WORK ITEM
Tally the lines below that contain "computer". The number is the whole answer.
╭─ DATA EXTRACTS
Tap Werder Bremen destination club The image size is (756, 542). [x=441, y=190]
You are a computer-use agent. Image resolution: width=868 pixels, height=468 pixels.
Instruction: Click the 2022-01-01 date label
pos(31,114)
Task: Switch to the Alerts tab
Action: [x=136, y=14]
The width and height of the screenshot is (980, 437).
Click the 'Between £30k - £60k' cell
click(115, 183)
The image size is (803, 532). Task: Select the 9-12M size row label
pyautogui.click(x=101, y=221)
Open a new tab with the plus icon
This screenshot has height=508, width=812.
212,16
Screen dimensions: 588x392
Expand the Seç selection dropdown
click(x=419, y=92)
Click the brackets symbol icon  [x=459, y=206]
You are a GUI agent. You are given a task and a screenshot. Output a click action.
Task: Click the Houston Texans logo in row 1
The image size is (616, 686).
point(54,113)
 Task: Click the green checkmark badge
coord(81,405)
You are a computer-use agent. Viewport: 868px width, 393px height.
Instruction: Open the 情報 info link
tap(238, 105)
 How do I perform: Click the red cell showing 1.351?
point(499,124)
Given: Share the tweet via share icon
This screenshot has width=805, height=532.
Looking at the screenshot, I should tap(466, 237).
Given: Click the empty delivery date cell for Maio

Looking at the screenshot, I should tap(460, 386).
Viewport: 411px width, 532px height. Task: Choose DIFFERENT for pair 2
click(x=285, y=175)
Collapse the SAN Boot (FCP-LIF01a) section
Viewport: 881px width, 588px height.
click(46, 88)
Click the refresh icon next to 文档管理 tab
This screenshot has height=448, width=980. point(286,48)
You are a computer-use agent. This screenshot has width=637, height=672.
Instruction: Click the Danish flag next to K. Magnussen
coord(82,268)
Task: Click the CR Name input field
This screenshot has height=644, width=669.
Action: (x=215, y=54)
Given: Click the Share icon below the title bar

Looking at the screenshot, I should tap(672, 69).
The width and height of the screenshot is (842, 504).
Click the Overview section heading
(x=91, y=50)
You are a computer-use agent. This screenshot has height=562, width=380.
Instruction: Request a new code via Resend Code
╰─
ANSWER TO THE PROBLEM
4